• _DIRECTIONS_
The entire listing below is to be reproduced exactly.

Top of DATA EXCERPTS

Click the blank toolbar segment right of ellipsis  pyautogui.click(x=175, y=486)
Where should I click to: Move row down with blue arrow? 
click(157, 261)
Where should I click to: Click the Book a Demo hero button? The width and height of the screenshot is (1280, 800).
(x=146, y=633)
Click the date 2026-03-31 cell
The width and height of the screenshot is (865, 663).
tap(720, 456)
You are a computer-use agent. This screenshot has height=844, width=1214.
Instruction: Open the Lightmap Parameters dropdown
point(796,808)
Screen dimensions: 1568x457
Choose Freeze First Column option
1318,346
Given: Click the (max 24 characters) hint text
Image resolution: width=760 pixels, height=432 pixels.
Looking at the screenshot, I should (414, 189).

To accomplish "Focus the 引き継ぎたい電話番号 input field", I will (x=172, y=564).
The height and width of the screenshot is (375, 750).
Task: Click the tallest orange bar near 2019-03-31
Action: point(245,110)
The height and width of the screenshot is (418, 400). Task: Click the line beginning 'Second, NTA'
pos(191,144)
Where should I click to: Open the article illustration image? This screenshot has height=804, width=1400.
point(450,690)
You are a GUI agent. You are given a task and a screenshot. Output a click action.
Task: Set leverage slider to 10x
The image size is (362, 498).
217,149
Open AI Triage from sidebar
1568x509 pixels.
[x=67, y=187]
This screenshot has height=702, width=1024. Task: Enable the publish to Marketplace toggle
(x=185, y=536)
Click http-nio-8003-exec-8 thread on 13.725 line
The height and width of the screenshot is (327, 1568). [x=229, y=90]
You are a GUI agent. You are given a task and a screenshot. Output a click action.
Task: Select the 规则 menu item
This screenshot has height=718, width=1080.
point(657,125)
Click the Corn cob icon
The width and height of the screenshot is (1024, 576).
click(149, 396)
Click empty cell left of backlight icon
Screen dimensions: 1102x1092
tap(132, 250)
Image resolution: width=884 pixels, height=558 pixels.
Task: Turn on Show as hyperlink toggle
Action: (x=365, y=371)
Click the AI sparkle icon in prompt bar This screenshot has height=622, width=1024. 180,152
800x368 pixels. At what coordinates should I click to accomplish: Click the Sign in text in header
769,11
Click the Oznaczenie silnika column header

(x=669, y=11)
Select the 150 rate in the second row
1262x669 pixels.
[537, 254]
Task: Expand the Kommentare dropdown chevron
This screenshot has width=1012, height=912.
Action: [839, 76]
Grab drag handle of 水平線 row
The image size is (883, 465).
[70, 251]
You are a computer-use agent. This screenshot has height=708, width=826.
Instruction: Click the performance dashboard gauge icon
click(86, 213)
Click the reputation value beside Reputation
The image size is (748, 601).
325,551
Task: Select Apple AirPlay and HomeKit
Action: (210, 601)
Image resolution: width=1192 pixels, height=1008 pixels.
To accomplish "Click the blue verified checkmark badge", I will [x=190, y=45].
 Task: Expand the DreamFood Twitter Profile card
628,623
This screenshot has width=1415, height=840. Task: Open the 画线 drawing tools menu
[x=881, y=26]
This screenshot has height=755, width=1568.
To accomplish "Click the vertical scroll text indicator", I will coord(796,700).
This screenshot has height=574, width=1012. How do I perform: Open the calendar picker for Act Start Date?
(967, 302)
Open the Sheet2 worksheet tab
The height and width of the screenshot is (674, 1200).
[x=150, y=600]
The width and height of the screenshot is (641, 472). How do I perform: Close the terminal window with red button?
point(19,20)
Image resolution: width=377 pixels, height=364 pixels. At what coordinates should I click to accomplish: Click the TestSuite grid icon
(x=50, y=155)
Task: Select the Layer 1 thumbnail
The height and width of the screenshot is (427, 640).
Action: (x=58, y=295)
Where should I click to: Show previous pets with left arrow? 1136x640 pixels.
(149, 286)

Bottom of DATA EXCERPTS

• _ANSWER BOX_
Click the blank toolbar segment right of ellipsis  pyautogui.click(x=175, y=486)
Where should I click to: Move row down with blue arrow? 
click(157, 261)
Where should I click to: Click the Book a Demo hero button? The width and height of the screenshot is (1280, 800).
(x=146, y=633)
Click the date 2026-03-31 cell
The width and height of the screenshot is (865, 663).
tap(720, 456)
You are a computer-use agent. This screenshot has height=844, width=1214.
Instruction: Open the Lightmap Parameters dropdown
point(796,808)
Screen dimensions: 1568x457
Choose Freeze First Column option
1318,346
Given: Click the (max 24 characters) hint text
Image resolution: width=760 pixels, height=432 pixels.
Looking at the screenshot, I should (414, 189).

To accomplish "Focus the 引き継ぎたい電話番号 input field", I will (x=172, y=564).
The height and width of the screenshot is (375, 750).
Task: Click the tallest orange bar near 2019-03-31
Action: point(245,110)
The height and width of the screenshot is (418, 400). Task: Click the line beginning 'Second, NTA'
pos(191,144)
Where should I click to: Open the article illustration image? This screenshot has height=804, width=1400.
point(450,690)
You are a GUI agent. You are given a task and a screenshot. Output a click action.
Task: Set leverage slider to 10x
The image size is (362, 498).
217,149
Open AI Triage from sidebar
1568x509 pixels.
[x=67, y=187]
This screenshot has height=702, width=1024. Task: Enable the publish to Marketplace toggle
(x=185, y=536)
Click http-nio-8003-exec-8 thread on 13.725 line
The height and width of the screenshot is (327, 1568). [x=229, y=90]
You are a GUI agent. You are given a task and a screenshot. Output a click action.
Task: Select the 规则 menu item
This screenshot has height=718, width=1080.
point(657,125)
Click the Corn cob icon
The width and height of the screenshot is (1024, 576).
click(149, 396)
Click empty cell left of backlight icon
Screen dimensions: 1102x1092
tap(132, 250)
Image resolution: width=884 pixels, height=558 pixels.
Task: Turn on Show as hyperlink toggle
Action: (x=365, y=371)
Click the AI sparkle icon in prompt bar This screenshot has height=622, width=1024. 180,152
800x368 pixels. At what coordinates should I click to accomplish: Click the Sign in text in header
769,11
Click the Oznaczenie silnika column header

(x=669, y=11)
Select the 150 rate in the second row
1262x669 pixels.
[537, 254]
Task: Expand the Kommentare dropdown chevron
This screenshot has width=1012, height=912.
Action: [839, 76]
Grab drag handle of 水平線 row
The image size is (883, 465).
[70, 251]
You are a computer-use agent. This screenshot has height=708, width=826.
Instruction: Click the performance dashboard gauge icon
click(86, 213)
Click the reputation value beside Reputation
The image size is (748, 601).
325,551
Task: Select Apple AirPlay and HomeKit
Action: (210, 601)
Image resolution: width=1192 pixels, height=1008 pixels.
To accomplish "Click the blue verified checkmark badge", I will [x=190, y=45].
 Task: Expand the DreamFood Twitter Profile card
628,623
This screenshot has width=1415, height=840. Task: Open the 画线 drawing tools menu
[x=881, y=26]
This screenshot has height=755, width=1568.
To accomplish "Click the vertical scroll text indicator", I will coord(796,700).
This screenshot has height=574, width=1012. How do I perform: Open the calendar picker for Act Start Date?
(967, 302)
Open the Sheet2 worksheet tab
The height and width of the screenshot is (674, 1200).
[x=150, y=600]
The width and height of the screenshot is (641, 472). How do I perform: Close the terminal window with red button?
point(19,20)
Image resolution: width=377 pixels, height=364 pixels. At what coordinates should I click to accomplish: Click the TestSuite grid icon
(x=50, y=155)
Task: Select the Layer 1 thumbnail
The height and width of the screenshot is (427, 640).
Action: (x=58, y=295)
Where should I click to: Show previous pets with left arrow? 1136x640 pixels.
(149, 286)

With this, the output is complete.